More and more teenagers provide for themselves when it comes to preparing and eating meals. Most of the meals a teenager eats are provided at school. Sometimes these choices are less than healthy options, like pizza and French fries. Also available in many schools are numerous vending machines selling sodas, chips, and candy bars. Dinner may be the first and only chance a teenager has to eat a healthy meal.

2. Lack of exercise

Teenagers get little opportunity for physical movement during school, and with the elimination of many Physical Education requirements, they get next to none. This lack of activity coupled with the increased number of video and computer games keep teenagers stationary and unable to exert the energy needed to burn off the calories they consume.

3. Depression

Depression during adolescence is a major cause of many eating problems, but usually goes undiagnosed. Depression decreases a teenagers interest in normal activities and may decrease their level of physical exertion.

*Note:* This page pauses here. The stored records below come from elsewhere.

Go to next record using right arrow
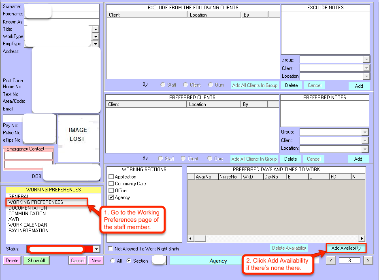Viewport: 379px width, 280px height. pos(368,261)
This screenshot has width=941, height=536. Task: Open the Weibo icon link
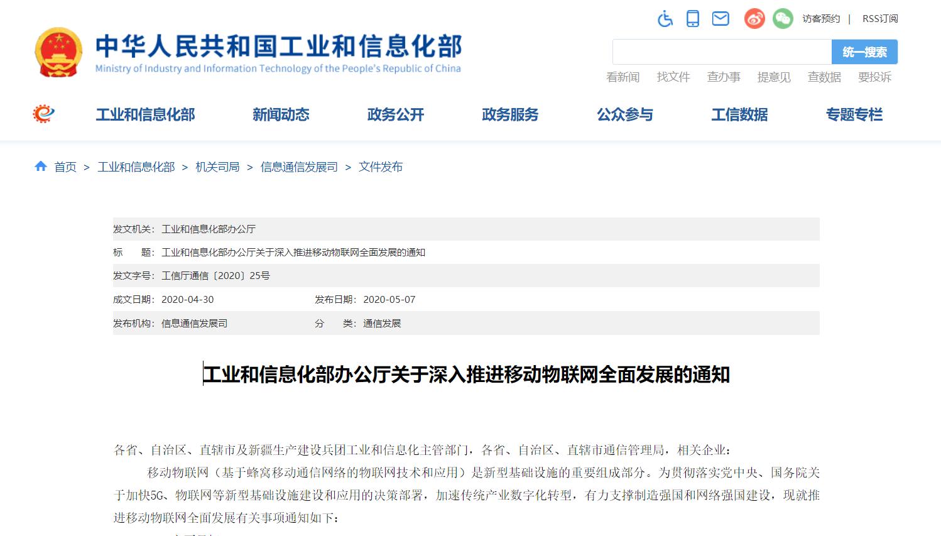(754, 19)
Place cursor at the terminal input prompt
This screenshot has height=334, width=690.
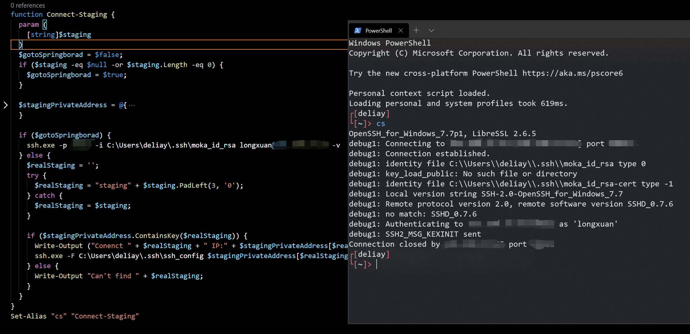[x=377, y=264]
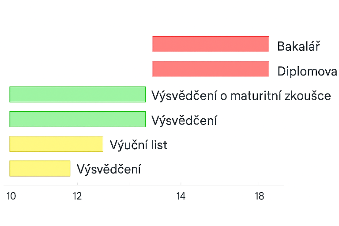Viewport: 339px width, 226px height.
Task: Click the tick mark above 14
Action: [181, 184]
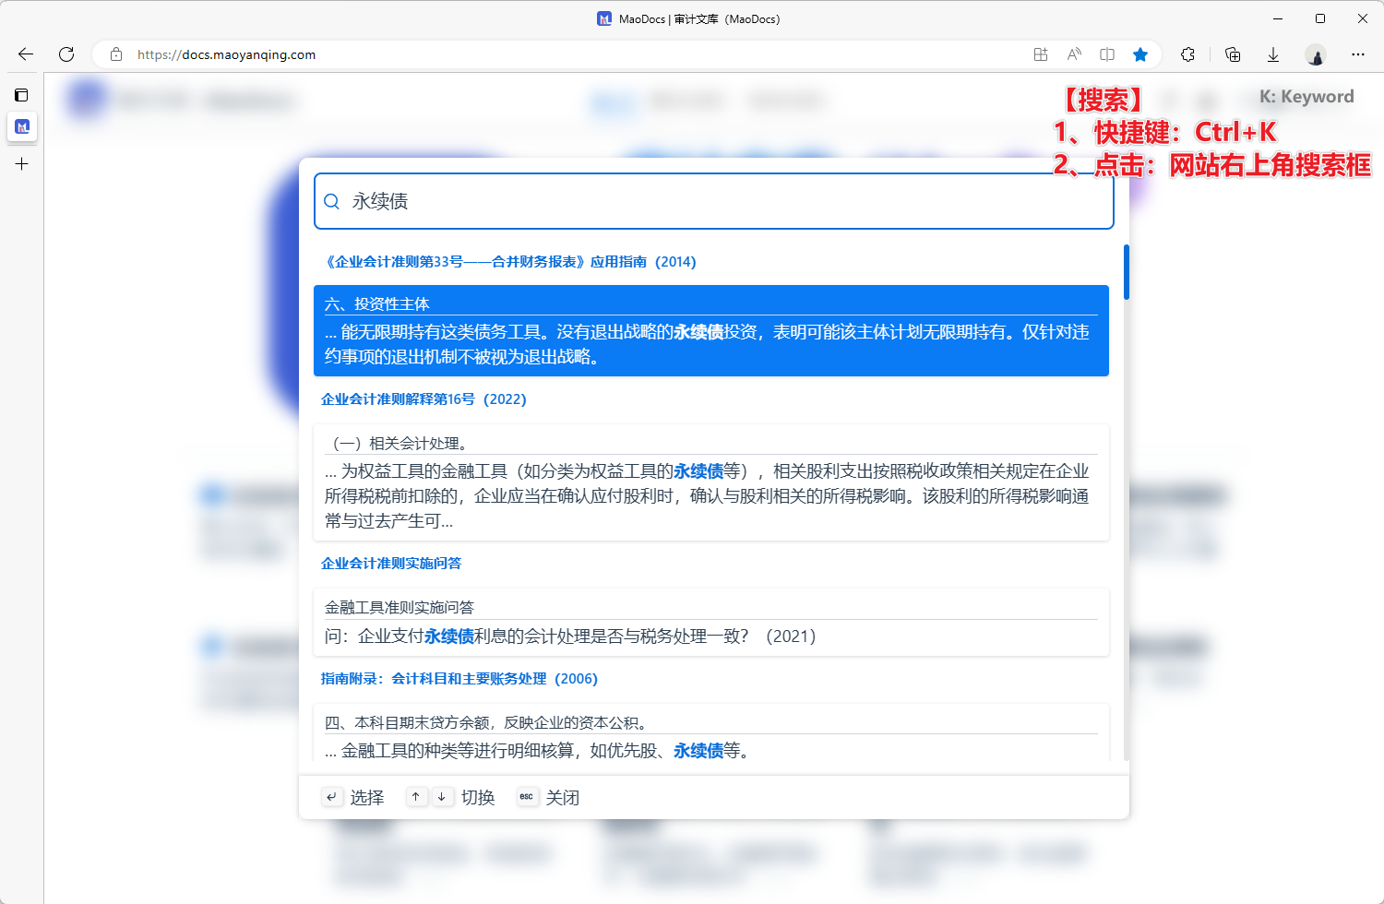Add a new tab with plus button

coord(22,164)
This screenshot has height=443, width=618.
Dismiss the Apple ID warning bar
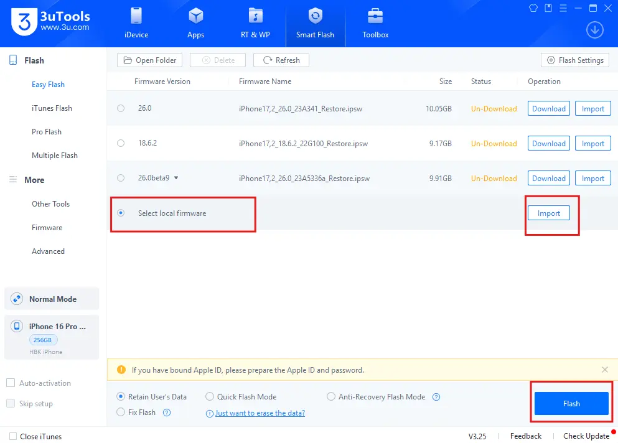coord(605,370)
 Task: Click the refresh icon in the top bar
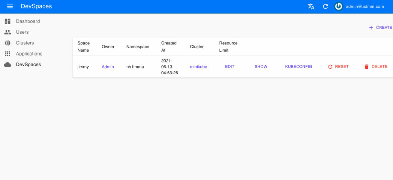coord(325,7)
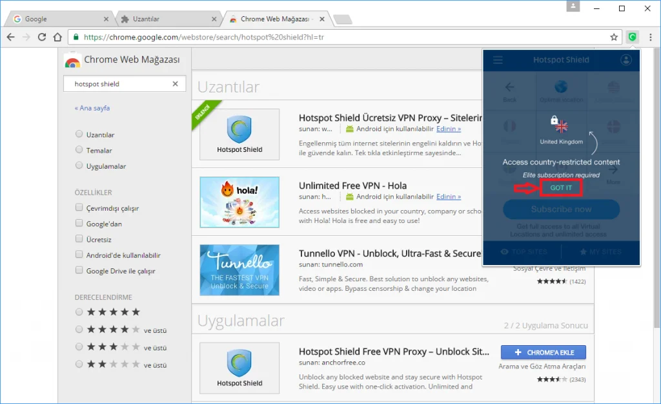Click the browser back arrow
This screenshot has width=661, height=404.
coord(10,37)
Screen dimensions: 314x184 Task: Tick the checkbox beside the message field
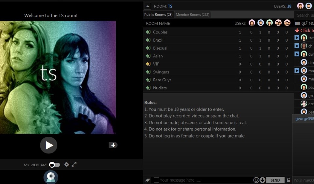[x=156, y=180]
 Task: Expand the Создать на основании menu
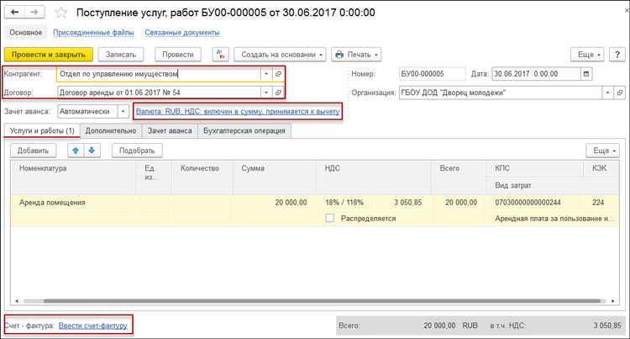pos(280,55)
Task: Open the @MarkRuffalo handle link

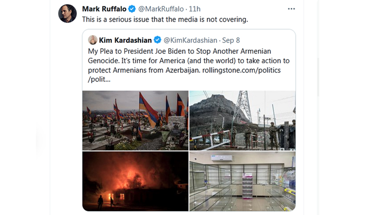Action: click(161, 9)
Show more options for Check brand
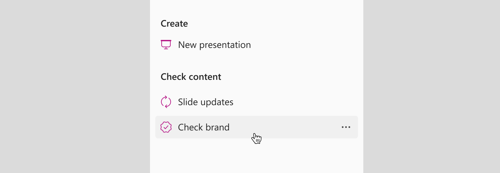This screenshot has width=500, height=173. coord(346,127)
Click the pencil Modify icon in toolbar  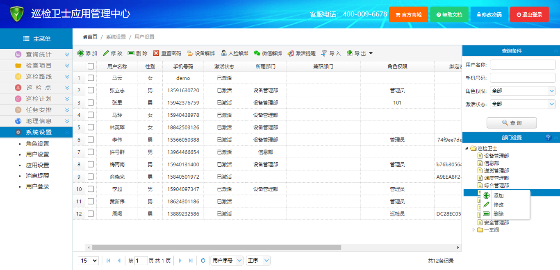pyautogui.click(x=106, y=53)

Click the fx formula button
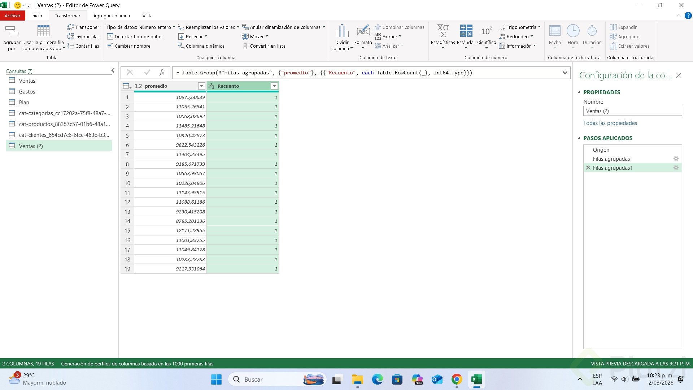coord(162,73)
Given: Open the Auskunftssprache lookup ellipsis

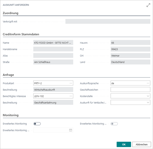Looking at the screenshot, I should [x=148, y=83].
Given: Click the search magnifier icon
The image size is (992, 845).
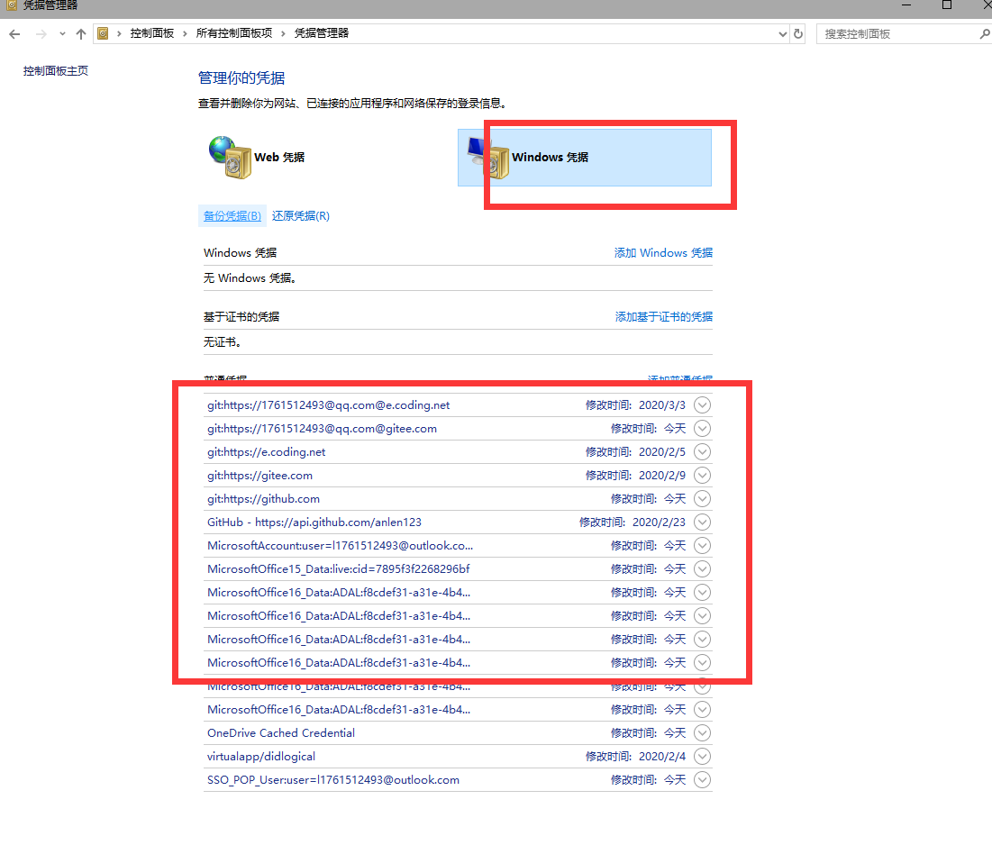Looking at the screenshot, I should click(984, 34).
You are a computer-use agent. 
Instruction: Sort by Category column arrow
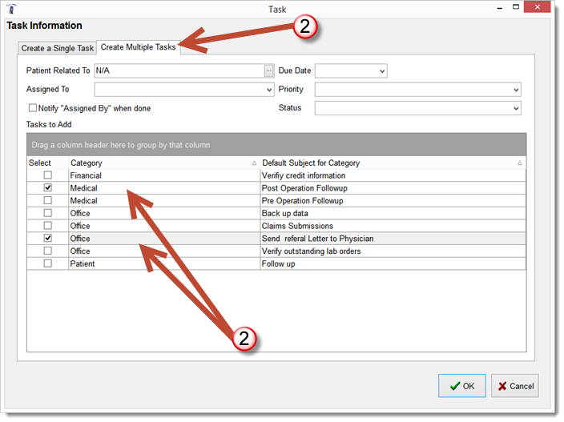tap(254, 163)
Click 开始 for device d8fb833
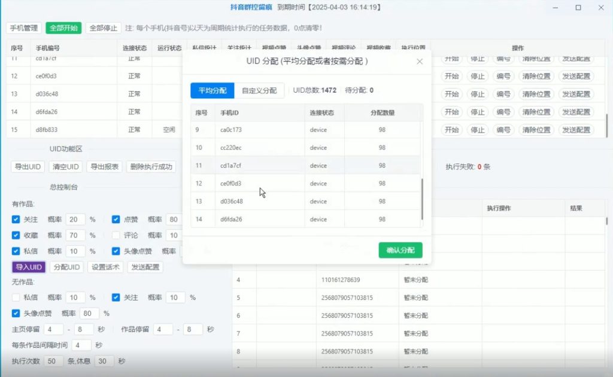Viewport: 613px width, 377px height. click(x=451, y=130)
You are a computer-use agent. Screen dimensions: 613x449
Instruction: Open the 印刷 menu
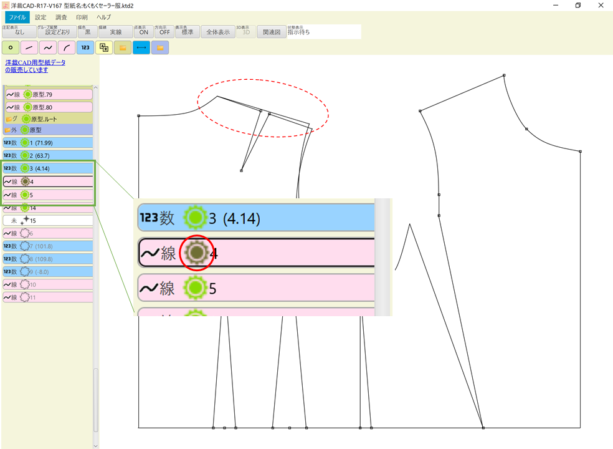pos(82,17)
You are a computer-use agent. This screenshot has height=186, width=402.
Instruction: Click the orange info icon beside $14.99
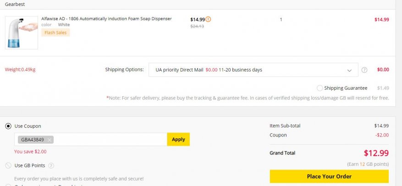coord(209,19)
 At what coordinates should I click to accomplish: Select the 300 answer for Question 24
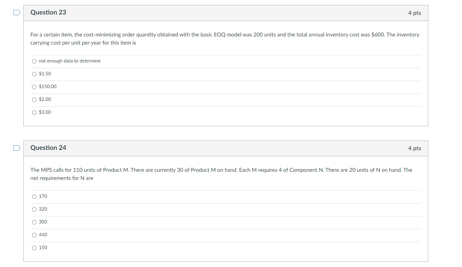34,222
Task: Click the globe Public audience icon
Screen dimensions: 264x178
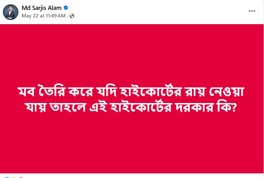Action: pos(72,16)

A poor appetite may also result, thus making a teenager more susceptible to illness and obesity.

Ways to Create a Healthier Environment

1. Healthier school meals

Many schools instituted healthier eating programs on their campuses, emphasizing more fruits, vegetables, and lean meats. However, healthier food options unfortunately costs more than unhealthy food, increasing the need for local and state funding to address the provision of healthier meal plans. The replacement of vending machines selling soda and junk food with machines that offer yogurt, nuts, and granola bars will also help to reduce unhealthy snacking.

2. Increased physical education programs

Requiring physical education and health programs during school is an important way to contribute to a teenagers physical well-being. However, it is also important to emphasize after-school activities and exercise by encouraging team sports, intramurals, and health clubs.

3. Availability of counselors and mental health guidance

Access to counselors and responsible, trusted adults is important in the development of adolescent health. Although the provision of counselors in school potentially makes it easier for a teenager to seek help, sometimes the stigma associated with mental health can be a deterrent. Therefore, schools, parents, and communities must be open about emotion and feelings, creating a safe space for teenagers to vent problems and frustrations.

Although these approaches will not solve the teenage obesity epidemic, it will take steps to create a healthy environment that can reduce obesity in teens. With the cooperation of parents, schools, and communities it is possible to reduce obesity in teens and prepare them for a long and healthy life.